The advancement of PrEP for use as a new weapon in the arsenal to combat HIV transmission is promising. As the policy discussion regarding PrEP implementation continues to evolve, key stakeholders should make certain that: the communities most impacted by the HIV epidemic are knowledgeable about PrEP; that questions and concerns regarding medical mistrust and side effects are addressed; that PrEP is accessible financially; and that PrEP is a complete intervention package inclusive of education, condom promotion and linkage to care.

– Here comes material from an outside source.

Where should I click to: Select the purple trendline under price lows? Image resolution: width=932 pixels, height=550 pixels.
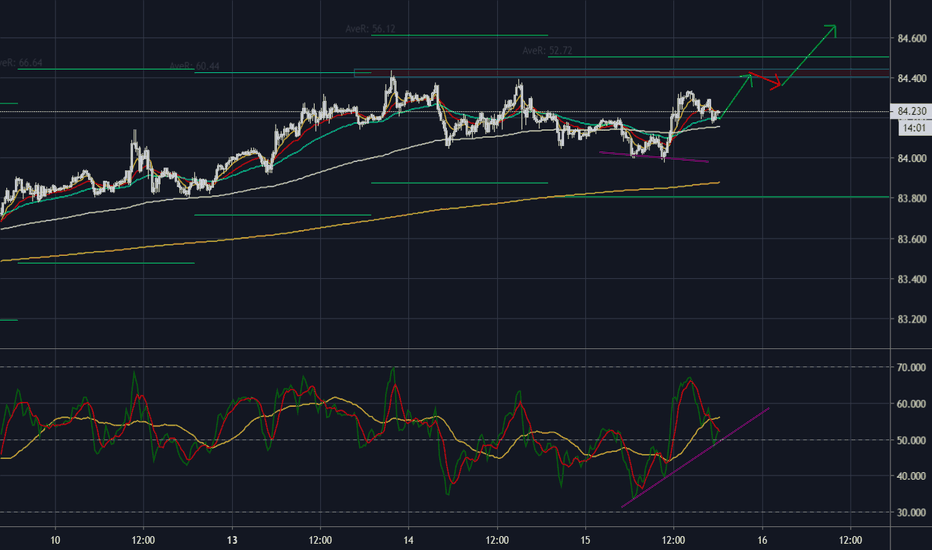(654, 157)
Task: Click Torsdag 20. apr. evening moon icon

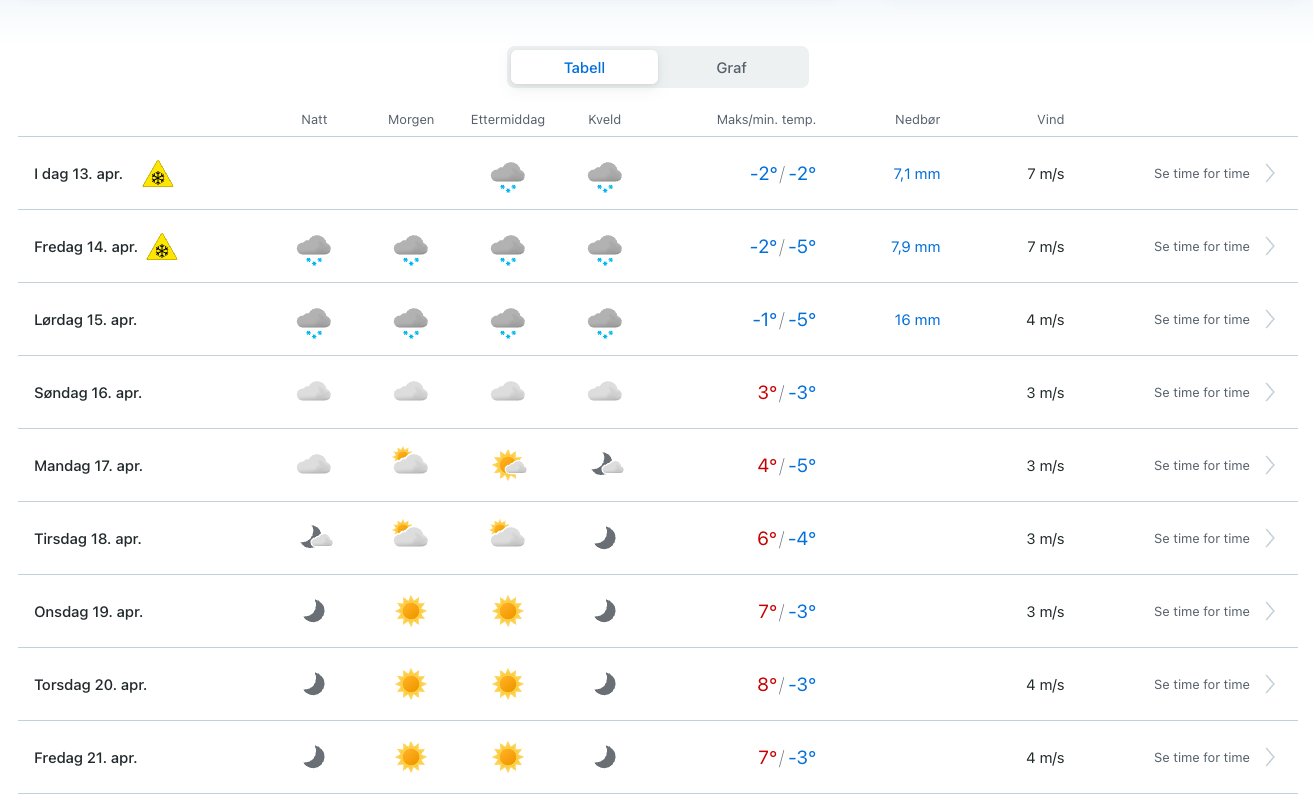Action: (604, 684)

Even with clinically proven individual-level efficacy, if not packaged, implemented, and sustained properly, PrEP could increase HIV health disparities at the population level that it initially had the potential to eliminate.

Abbreviations

AIDS: Acquired immunodeficiency syndrome; ARV: Anti-retroviral; HIV: Human immunodeficiency virus; LA: Los Angeles CA; LGBT: Lesbian gay, bisexual, transgender; MSM: Men who have sex with men; PEP: Post-exposure prophylaxis; PrEP: Pre-exposure prophylaxis; SF: San Francisco CA; US: United States of America.

Competing interests

The authors declare that we have no competing interests.

Authors’ contributions

GRG designed the sampling methodology, initiated data collection, led the analysis process, and drafted the manuscript. JJW assisted with sampling procedures, data analysis and manuscript writing. PH created the PrEP script for the interview guide, collected data and helped to edit the manuscript. TL aided in creating the data collection tool and assisted in managing the data files. WTS originated the study design and participated in manuscript editing. SFM oversaw the conceptualization and design of the study, coordinated the data collection process, and made final edits to the manuscript. EAA assisted with sampling methodology, data collection, drafting of the initial codebook, and oversaw the study coordination. All authors read and approved the final manuscript.

Authors’ information

At the time of the study all authors were members of the University of California at San Francisco AIDS Policy Research Center ( http://ari.ucsf.edu/programs/policy.aspx webcite). The AIDS Policy Research Center (APRC) seeks to improve international, national, state, and local responses to challenges posed by the HIV/AIDS epidemic by conducting timely policy research and facilitating progressive interaction between UCSF research and policy decision-making. Data presented is part of a larger APRC investigation of pre-exposure prophylaxis. GRG is currently a Research Specialist with the San Francisco Department of Public Health and JJW is an Assistant Professor at the University of San Francisco.

Acknowledgements

This research was supported by a grant from the National Institutes of Health, University of California San Francisco – Gladstone Institute of Virology & Immunology Center for AIDS Research (P30 AI27763) and the University of California, Berkeley Fogarty International AIDS Training Program (AITRP). Additional support was provided by the Center for AIDS Prevention Studies (NIMH P30 MH062246) and from the Traineeship in AIDS Prevention Studies (NIMH T32 MH019105). We wish to thank all the participants who generously gave of their time in support of this project, and also acknowledge the input from our community partners, AIDS Project Los Angeles, Project Inform and the San Francisco AIDS Foundation. Special recognition is given to Patricia Arellano of the Los Angeles City College for her invaluable assistance during data collection.